First, what would be the consequences of declaring that citizenship does not begin with birth, but upon coitus leading to birth.

You know the Japanese add 9 months to the age of their citizens. So a Japanese baby born on the same day as an American baby is 9 months older according to this Asian perspective.

So if a baby is born in the United States (simplifying the possibilities here), the normal course is for the doctor and nurse/midwife to note the date and time of the birth on some form provided by the state. Within due course, the mother signs a form along with the father (hopefully) and these forms are sent to the state birth records department.

And Vwella, a birth certificate issues.

But if we have a constitutional mandate that the individual was ‘born’ at the time the mother’s egg split in two, we have a problem.

If a sperm can take as long as two weeks to fertilize an egg, how does one determine when the individual is born?


And what if mommy and daddy had coitus on May 2nd in Mexico and they immigrated to the U.S. on May 9th and the baby was birthed in Minneapolis on December 9th two months ‘early’?


Was the baby ‘born’ in Mexico on May 2nd, the date of coitus?

Now what if the other constitutional provision proposed by the fascists demanding that the child be born in the USA and that at least one of the parents is a naturalized citizen. And assume further that the naturalized citizen was not naturalized officially until after the mother bore the child; and assume further that the child was ‘created’ in the Bahamas on some moonlit night?

Like some of those Constitutional Lawyers, we could go on and on here with four hundred pages of ‘what-ifs’.

I can only conclude with one simple thought:

DO NOT FUCK WITH PERFECTION!!

LEAVE MY 14TH AMENDMENT ALONE!!!




3 comments:

Alan said...
This comment has been removed by the author.
Alan said...

I have to imagine there is also a strong undercurrent of appeal to "birferism" in this, in that the Baggers and their associated crazies will proudly trumpet their redefinition of birth (Can you even imagine such a thing?) to mean we'll never have another one of "them" in the White House. And of course, they do mean it that way, because the White House is what it's called, innit?

(Replaced with an updated version of the song...)

http://www.youtube.com/watch?v=UnlAZmaZ14M

Odd, don't you think, their reverence for the Constitution, until they find something in the text they don't care for?

It reminds me of nothing quite so much as the days of Catholic grammar school, and all the endless proto-legalistic qualifications of an action some of my classmates tried on the priests to figure out a way to commit sins without sinning.

You know very well what I'm getting at, I suspect...

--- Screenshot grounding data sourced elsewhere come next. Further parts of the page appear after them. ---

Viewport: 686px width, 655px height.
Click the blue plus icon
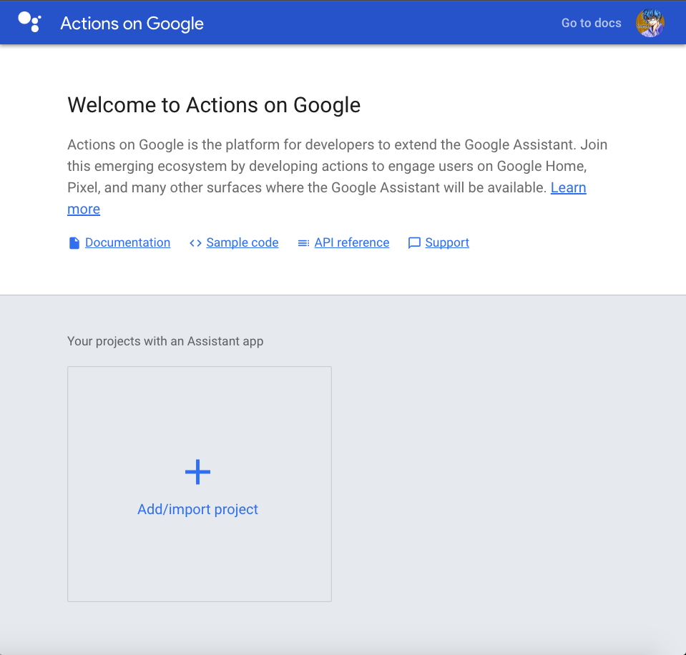197,472
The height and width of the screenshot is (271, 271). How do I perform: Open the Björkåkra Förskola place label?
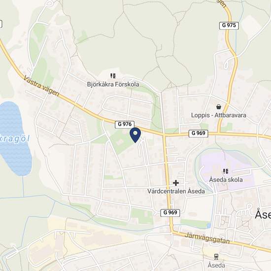point(113,84)
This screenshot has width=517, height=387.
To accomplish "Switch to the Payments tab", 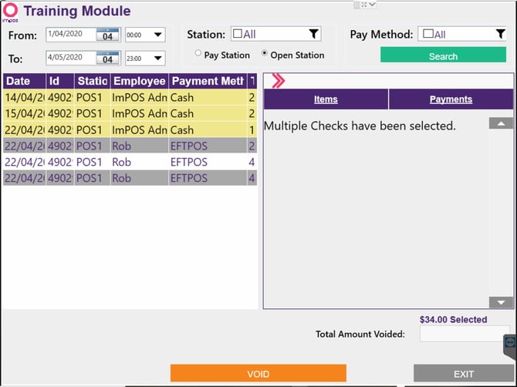I will point(451,99).
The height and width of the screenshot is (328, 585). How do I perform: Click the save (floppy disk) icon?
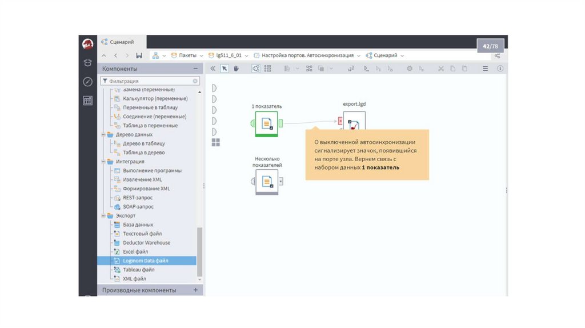(139, 55)
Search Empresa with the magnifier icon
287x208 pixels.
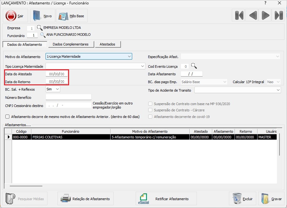pyautogui.click(x=40, y=28)
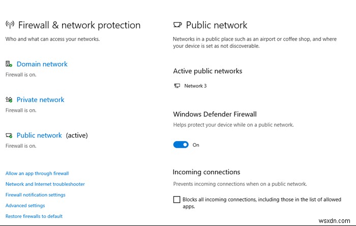Turn off the Windows Defender Firewall switch

click(x=181, y=145)
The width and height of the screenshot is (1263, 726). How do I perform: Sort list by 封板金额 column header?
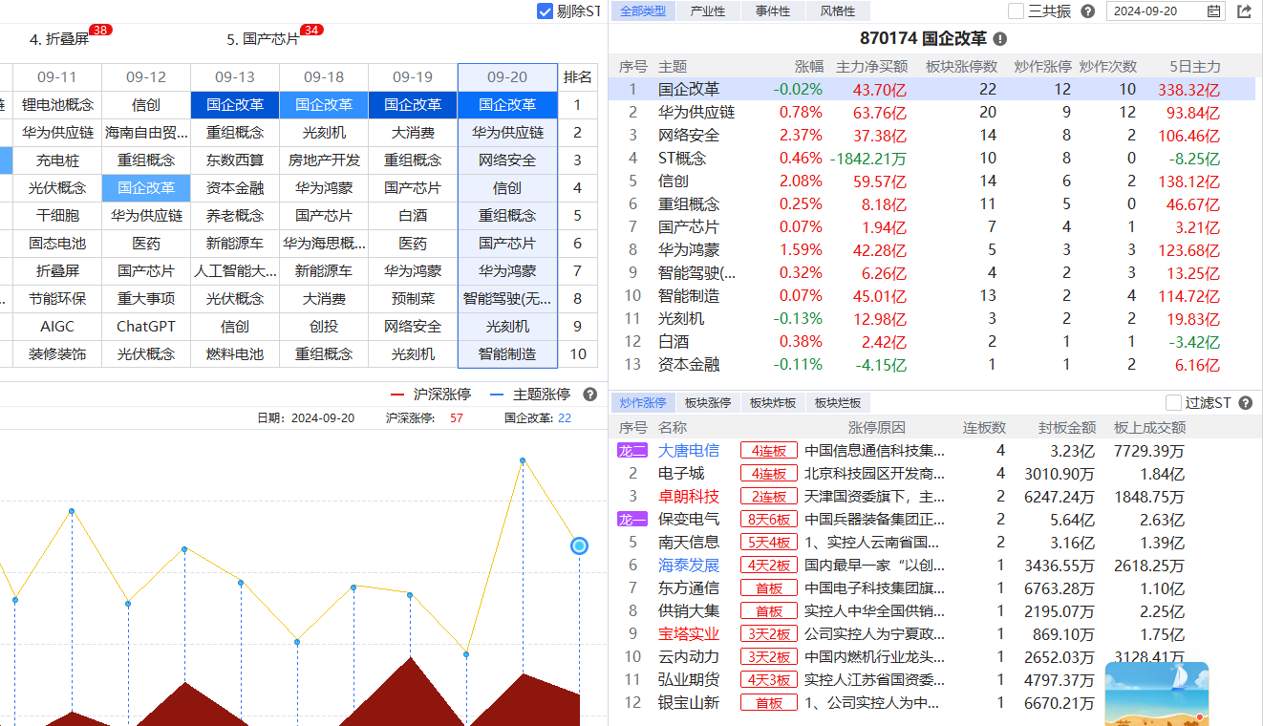click(1066, 428)
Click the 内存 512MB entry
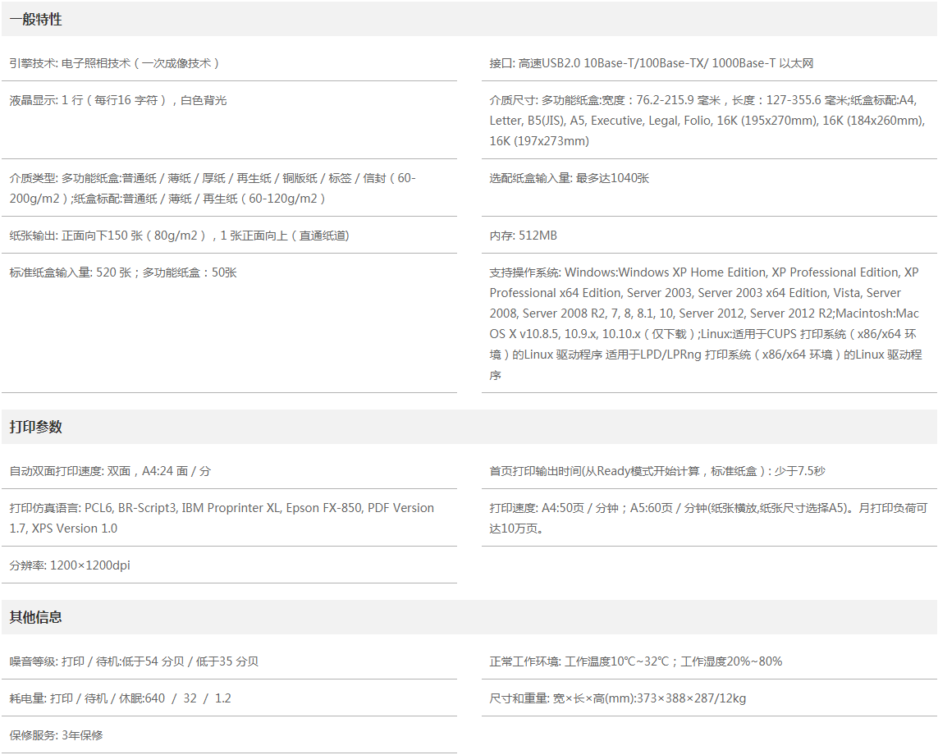The image size is (938, 755). pos(523,236)
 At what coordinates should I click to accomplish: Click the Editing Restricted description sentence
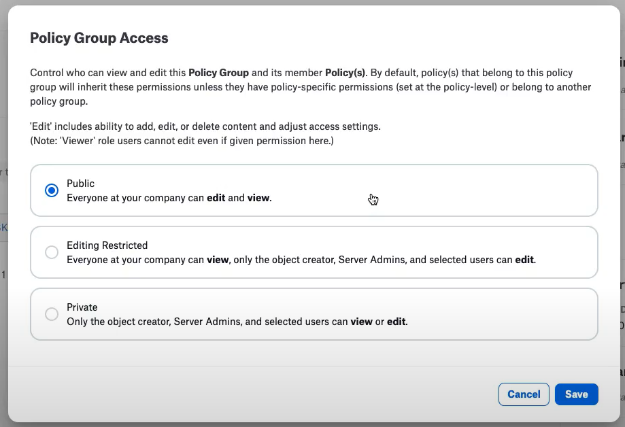click(301, 260)
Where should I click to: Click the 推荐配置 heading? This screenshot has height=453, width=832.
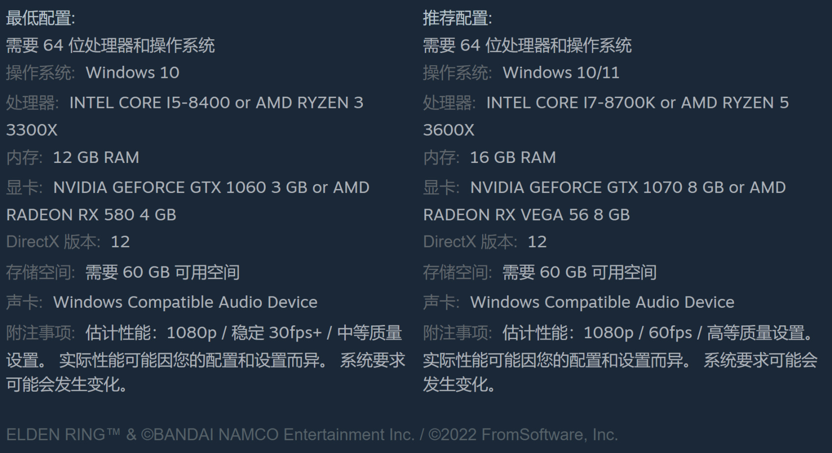coord(457,18)
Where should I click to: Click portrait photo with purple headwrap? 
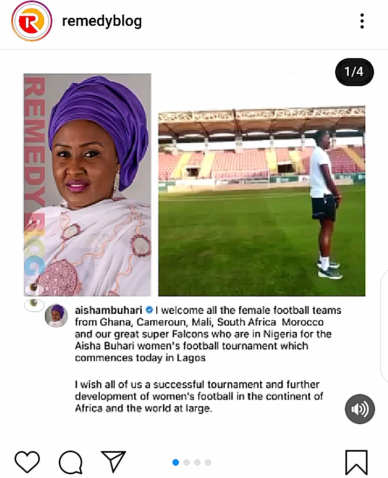pyautogui.click(x=88, y=185)
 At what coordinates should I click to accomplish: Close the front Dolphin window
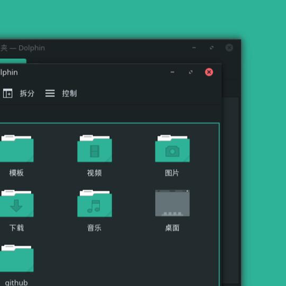point(209,72)
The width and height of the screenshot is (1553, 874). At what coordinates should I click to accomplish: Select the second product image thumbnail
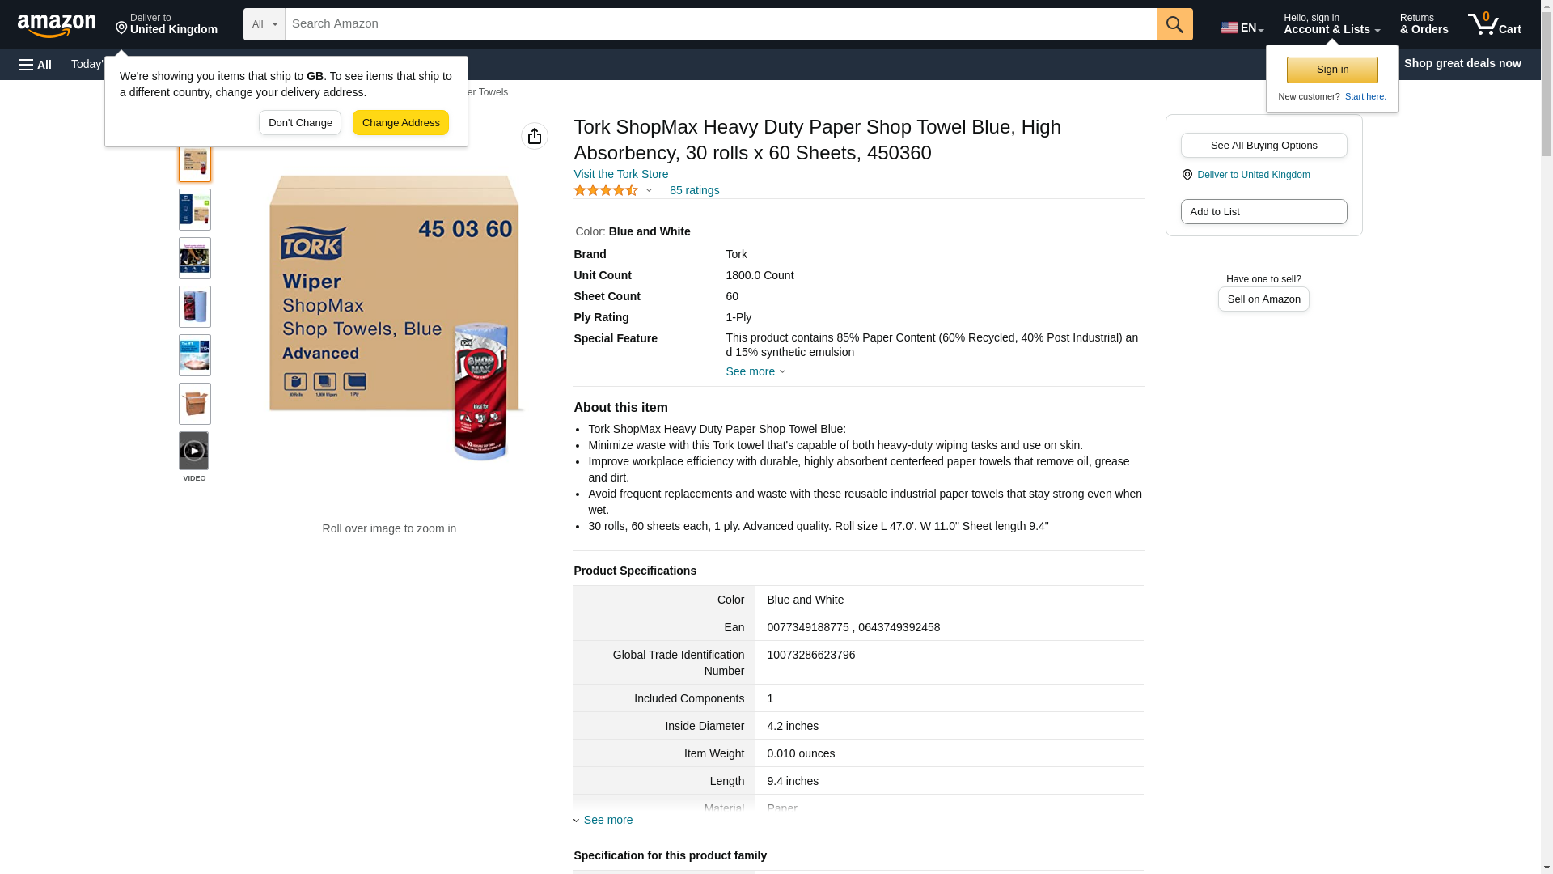[x=195, y=210]
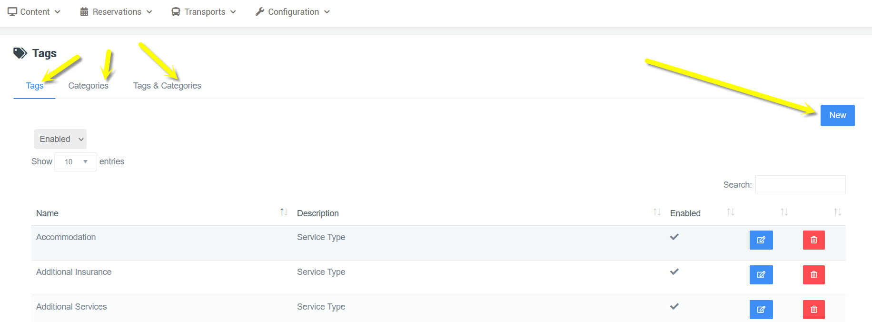
Task: Edit the Additional Services tag
Action: pos(761,310)
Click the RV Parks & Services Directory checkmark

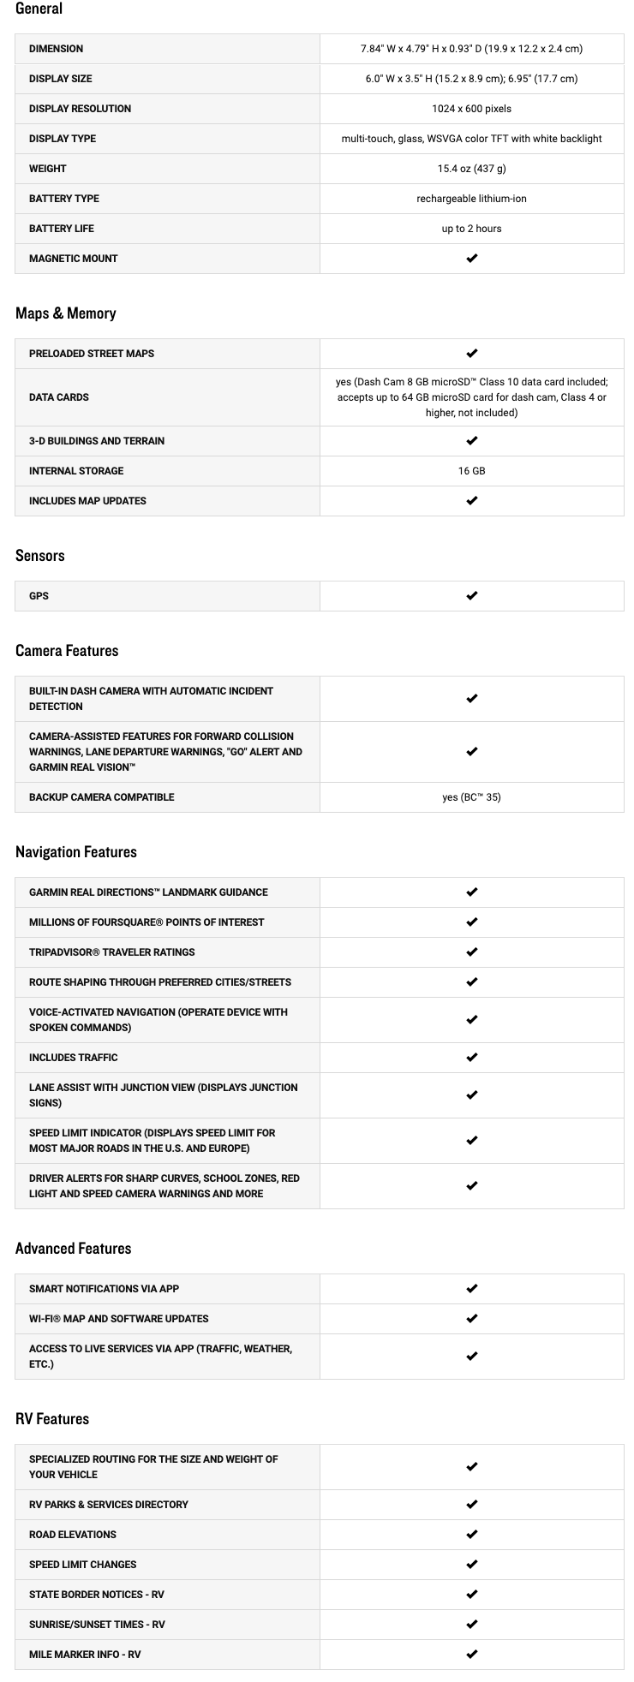point(471,1505)
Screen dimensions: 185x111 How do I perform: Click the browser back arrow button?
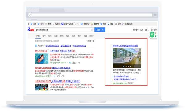tap(30, 15)
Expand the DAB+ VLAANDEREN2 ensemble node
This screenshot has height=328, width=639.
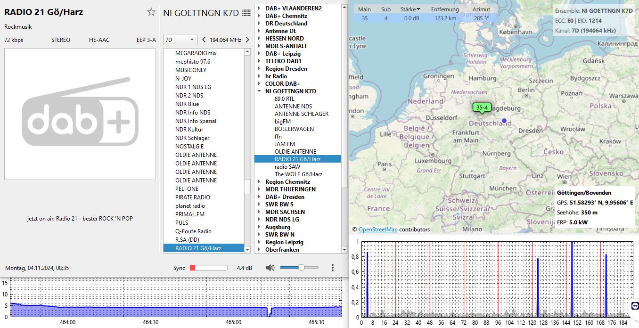click(260, 8)
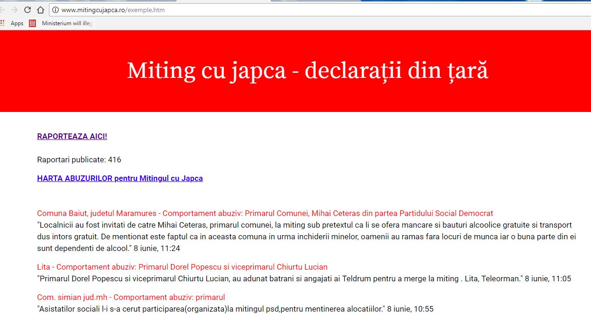This screenshot has width=591, height=320.
Task: Go to the browser home page icon
Action: click(40, 10)
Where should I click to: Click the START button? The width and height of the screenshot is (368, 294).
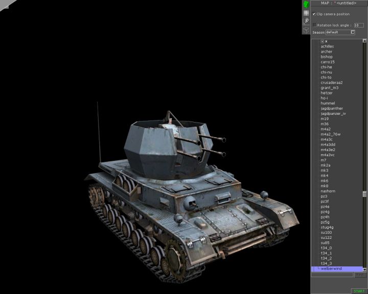pyautogui.click(x=359, y=291)
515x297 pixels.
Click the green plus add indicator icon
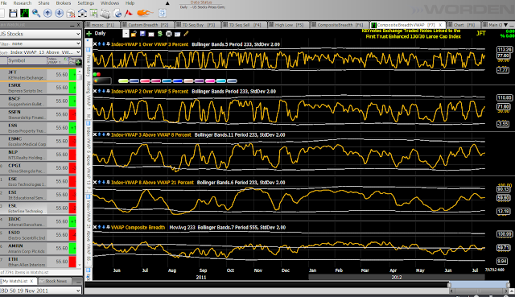(x=89, y=34)
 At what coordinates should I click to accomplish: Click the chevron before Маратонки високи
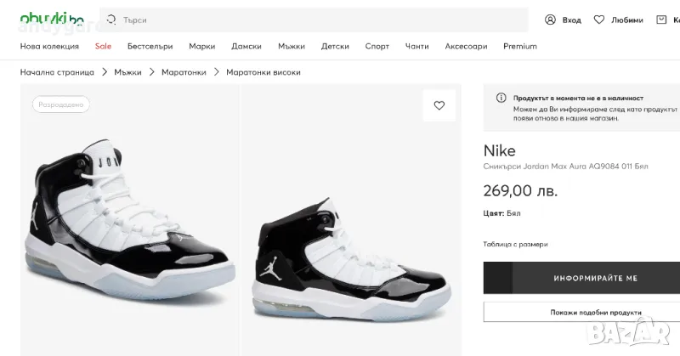[216, 72]
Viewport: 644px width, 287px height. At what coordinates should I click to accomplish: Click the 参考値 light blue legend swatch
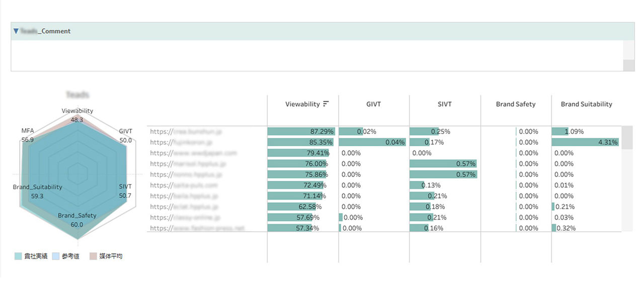[x=56, y=256]
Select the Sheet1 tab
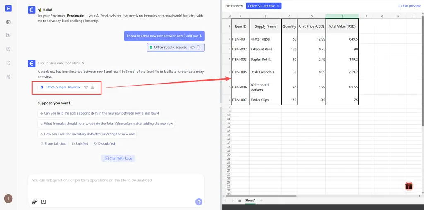Screen dimensions: 424x210 click(x=250, y=200)
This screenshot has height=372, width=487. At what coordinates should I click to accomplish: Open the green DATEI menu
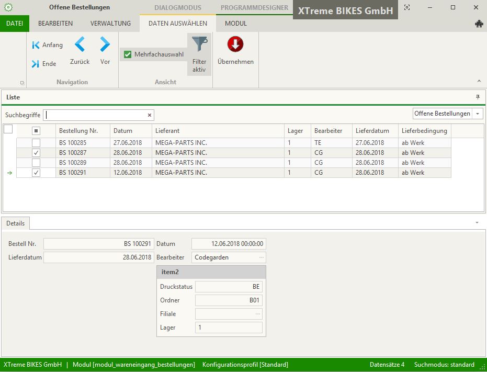[15, 24]
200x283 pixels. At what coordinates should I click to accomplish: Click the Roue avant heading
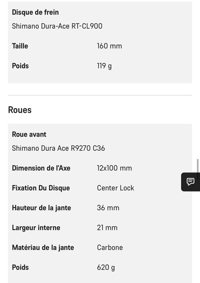[x=29, y=134]
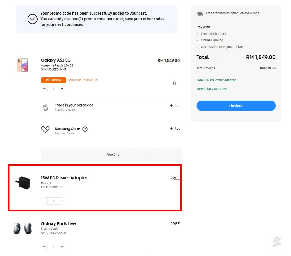Click the Samsung Care+ question mark icon
This screenshot has width=291, height=256.
(x=85, y=129)
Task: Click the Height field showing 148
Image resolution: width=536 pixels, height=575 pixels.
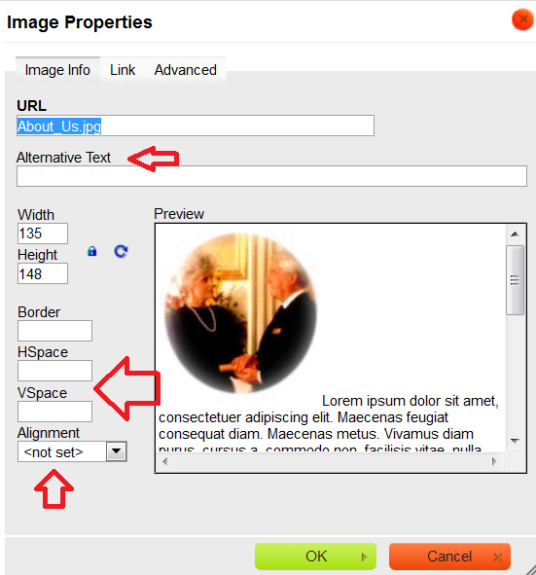Action: tap(43, 273)
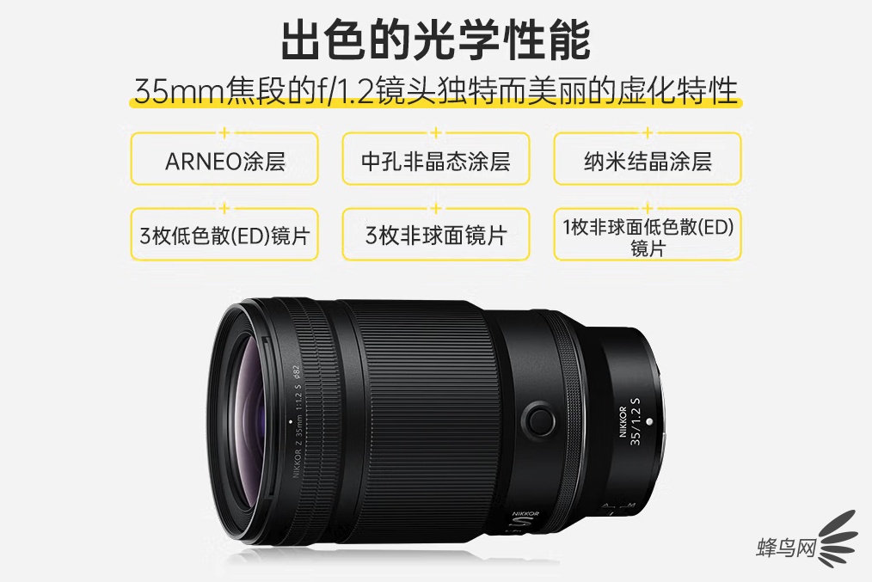
Task: Click the A/M focus switch on lens
Action: (618, 507)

We're really going through the looking glass with these folks, where something means (to them) what they say it means, no matter what they said.

I think Lewis Carroll would retch at the thought of such lower life forms appropriating his memes like that.

And old Honest Abe has to be doing about 600 RPM right now at what his party has devolved into, don't you think?

ARTHUR OF THE ROUNDISH TABLE said...

Now you have me chuckling!

Yeah, I remember attempting to get out of sinning, philosophically and the priests knew all the boys thought about was sex anyway. haahahah

We cannot allow an amendment an alteration a change in our most important Constitutional Provision!